This report provides an in-depth comparison between IELTS Academic and the Duolingo English Test (DET), based on a review of publicly available documentation and published scholarship on each test. We follow the analytical framework found in Taylor and Chan (2015), who employed and expanded on the socio-cognitive framework (SCF) for test validation introduced by Weir (2005). This paper is framed by the six components of the SCF: test taker characteristics, cognitive validity, context validity, scoring, consequences, and criterion-related validity.
In terms of test taker characteristics, our analysis of published demographic data suggests that the population of test-takers for each test are approximately equivalent in overall proficiency. While IELTS Academic is specifically designed for use in educational settings, DET was originally designed as a general proficiency test. However, some recent Duolingo publications have stated that its main purpose is for admissions decisions.
To compare cognitive and context validity of the two tests, our analysis focuses on the four main language skills (reading, listening, speaking, and writing) and the specific test tasks targeting each skill. For all four skills, IELTS tasks elicit a wider range of cognitive processes than the DET tasks, and the DET items are generally less oriented to academic skills required in higher education contexts. In terms of scoring validity, despite large differences in the way scores are calculated, both tests appear to be scored reliably and to demonstrate internal consistency, and both testing organizations seem to have in place sufficient procedures for monitoring test performance. Our analysis of criterion-related validity suggests that there is a relationship between scores on the two tests; however, this relationship needs to be interpreted with caution. In particular, we were unable to find any publicly available information about how DET mapped its scores onto the CEFR. Finally, by analyzing available online discussions about the two tests, we discuss their consequential validity. Given that many test takers are focused on getting the highest possible scores on tests, our analysis suggests that the test preparation strategies recommended for IELTS may be more applicable to future academic work than those for DET.
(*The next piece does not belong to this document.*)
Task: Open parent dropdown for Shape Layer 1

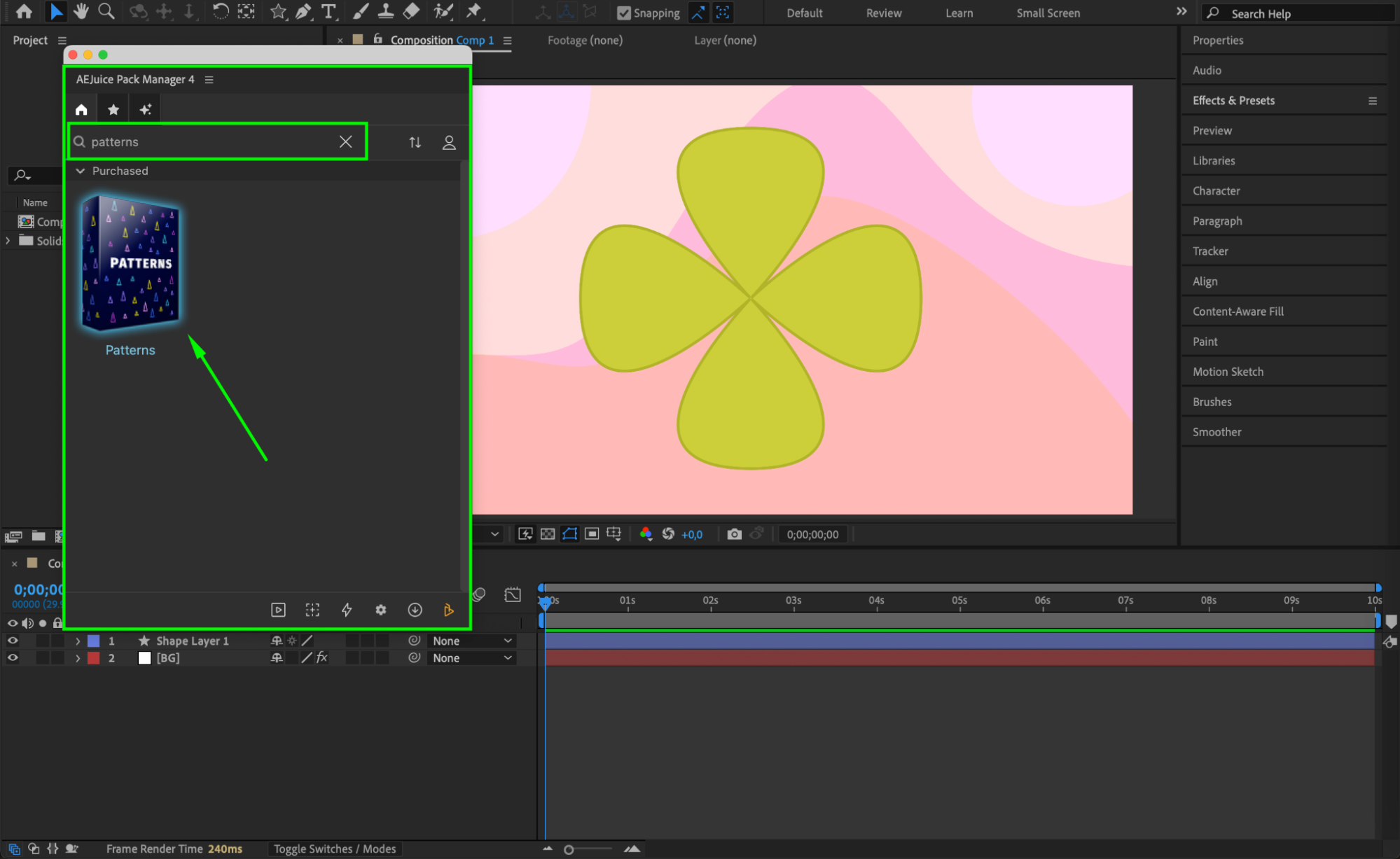Action: (x=471, y=641)

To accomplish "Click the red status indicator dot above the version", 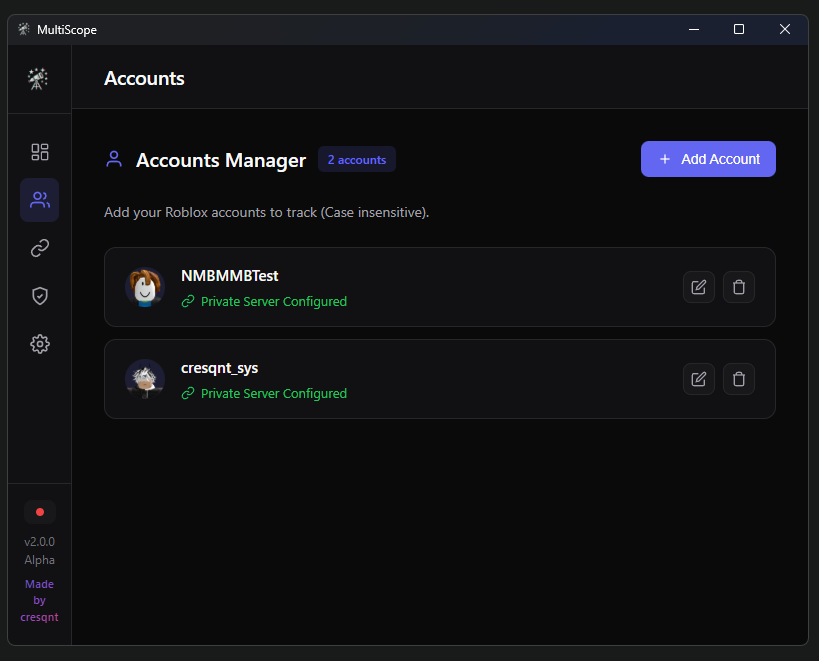I will tap(39, 511).
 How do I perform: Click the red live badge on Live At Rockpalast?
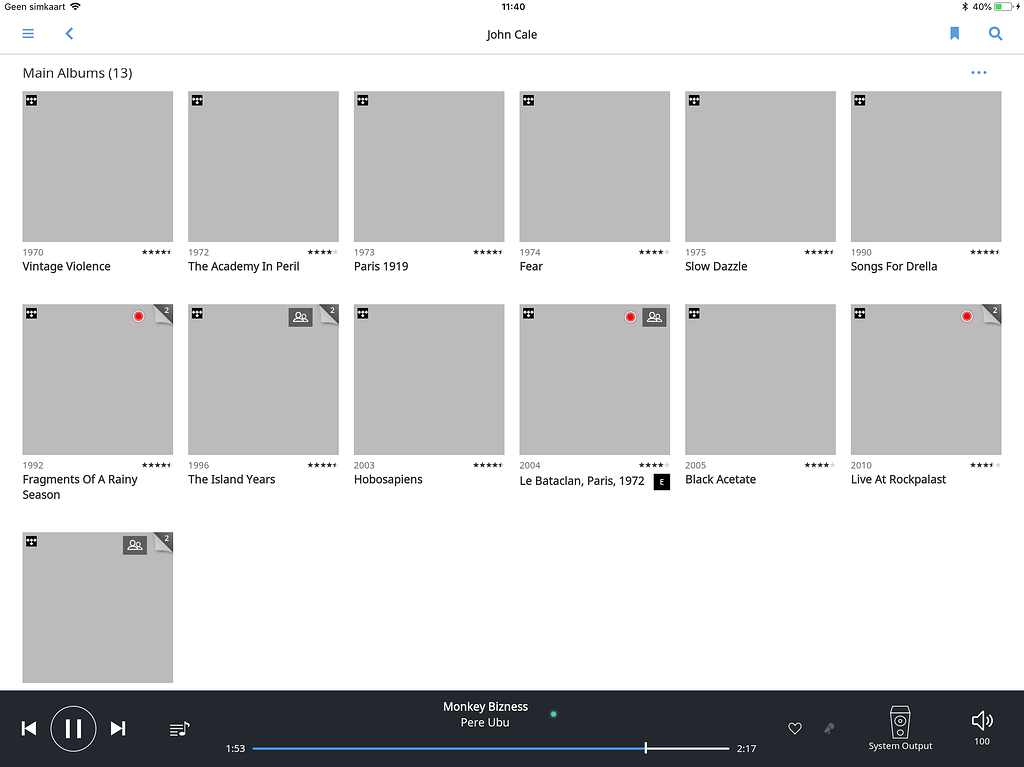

In conclusion, we found that, compared to IELTS, DET test tasks under-represent the construct of academic language proficiency as it is commonly understood, i.e., the ability to speak, listen, read, and write in academic contexts. Most of the DET test tasks are heavily weighted towards vocabulary knowledge and syntactic parsing rather than comprehension or production of extended discourse. Scores on the two tests are correlated, which might suggest that DET could be a reasonable substitute for IELTS, given its accessibility and low cost. However, even though knowledge of lexis and grammar are essential enabling skills for higher-order cognitive skills, a test that focuses exclusively on these lower-level skills is probably more useful for making broad distinctions between low, intermediate, and high proficiency learners rather than for informing high-stakes decisions such as university admissions.